Air matanya meluruh lagi, ia merasa sesak ini terlalu dalam. Sang suami hanya mengelus lembut punggung lemah istrinya, ia tau ini berat tapi semua untuk kebaikan mereka.

"Maafkan aku Mas, rasa sayangku membuat aku begitu egois padanya. Maafkan aku Mas"

"Tak apa sayang, Mas mengerti. Sekarang tugasmu hanya meyakinkan nya bahwa dengan ini dia akan menemukan senyuman di masa depan."

"Tapi dia masih begitu kecil, apa aku bisa Mas?"

"Dia sangat kecil Sayang, tapi dia juga sangat kuat sama sepertimu," jelas Nya menatap manik indah di hadapannya dengan yakin.

"Apa kamu akan kembali bersamaku Mas?"

"Jika tuhan menginginkan itu, maka aku akan segera kembali padamu," ungkapnya tulus mengecup pucuk kepala Anjani.

"Aku harus pergi dulu sayang" lanjutnya kemudian.
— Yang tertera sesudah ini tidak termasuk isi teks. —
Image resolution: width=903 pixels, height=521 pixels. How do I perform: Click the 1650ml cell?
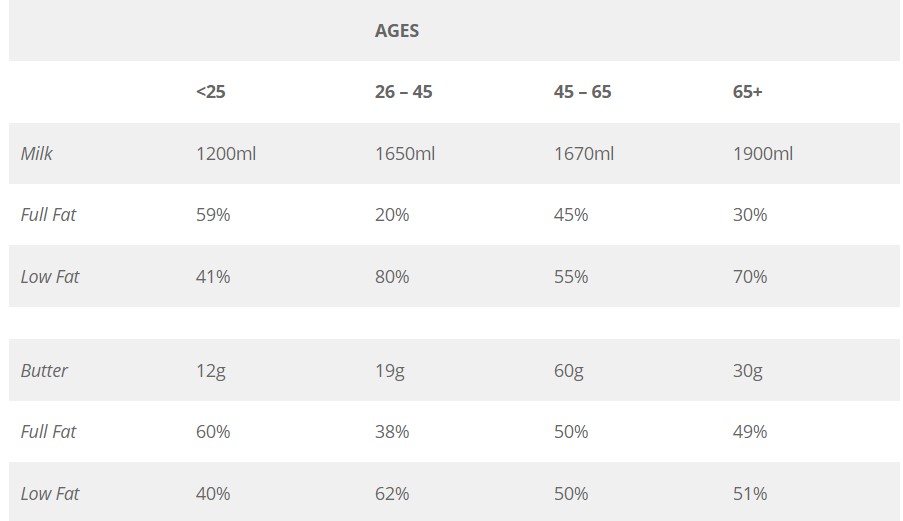click(x=405, y=154)
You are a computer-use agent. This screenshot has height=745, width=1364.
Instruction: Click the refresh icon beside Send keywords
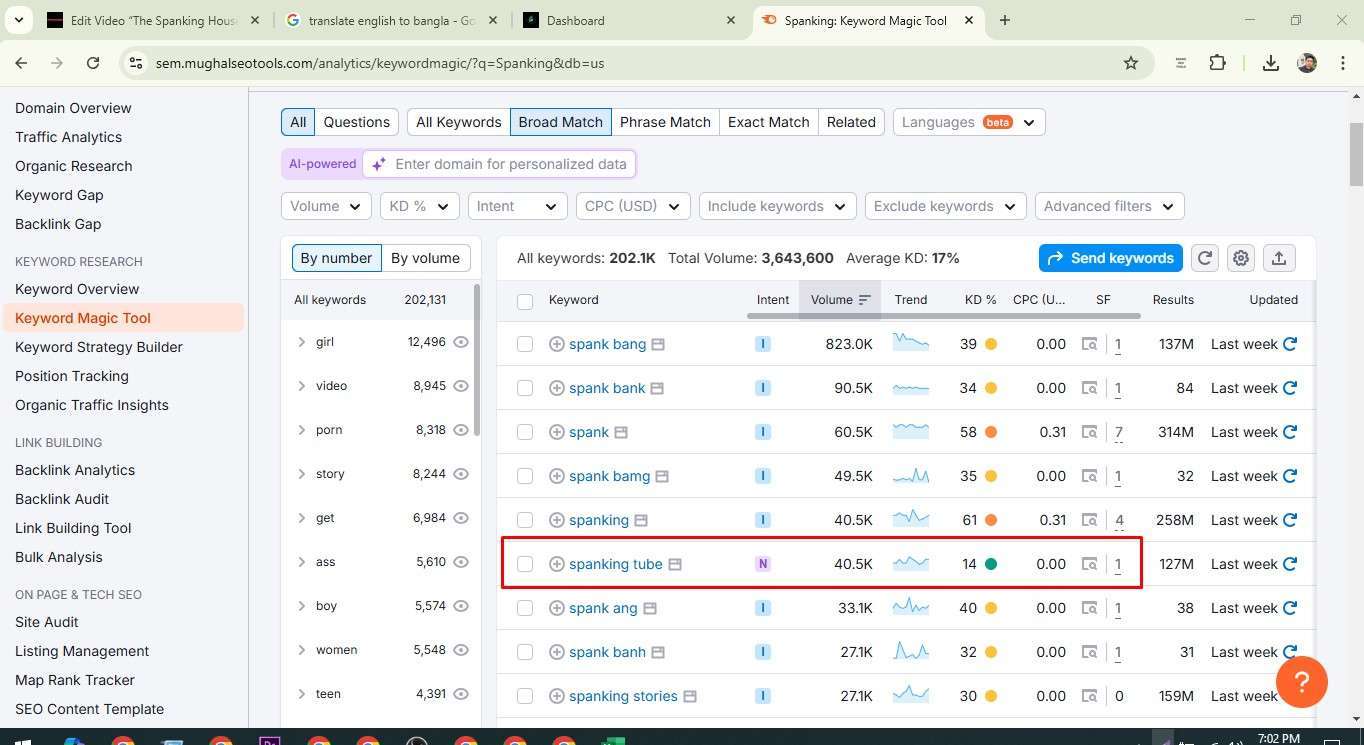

Ia melepaskan pelukan erat istrinya, sebelah jari-jari tangannya masih tertaut satu sama lain hingga mereka benar-benar terpisah.

Anjani menatap sendu punggung suaminya yang kian menjauh, di tatapnya tubuh tegap itu yang hampir menghilang oleh cahaya. Ia hanya menyeka air matanya kasar, berusaha tetap tegar dengan semua ini, kemudian berbalik saling memunggungi.

"Dek," panggil suaminya dari kejauhan sana.

"Jaga anak kita, Mas sangat mencintai kalian," tuturnya sembari tersenyum melambaikan tangan perpisahan.

Anjani menatapnya haru, air matanya kembali meleleh. Kemudian tubuh itu hilang dalam kabut cahaya.

Suara adzan sayup-sayup terdengar dari kejauhan. Anjani mengerjapkan matanya perlahan, nafasnya terengah-engah. Mimpi yang baru ia alami terasa begitu nyata, terlalu menguras emosi dan tenaganya.

Jam menunjukan pukul lima pagi, Pihu masih setia meringkuk di sampingnya dengan nyenyak. Ia segera bergerak menuju dapur sekadar untuk menenangkan fikirannya dengan segelas air putih.

Lampu obor disebelahnya menyala redup, membuat dahinya tampak berkilauan oleh keringat. Setelah merasa dirinya cukup tenang, dia segera bergegas menuju bilik air di sebelah ruangan sederhana itu.

Ia menunaikan kewajibannya solat 2 rakaat kemudian berdzikir sebentar. Mentadarrus Satu-satunya penerang jalan kehidupan, kemudian melakukan rutinitas nya seperti biasa. Hanya saja hari ini, ada satu yang berbeda yang harus ia lakukan segera.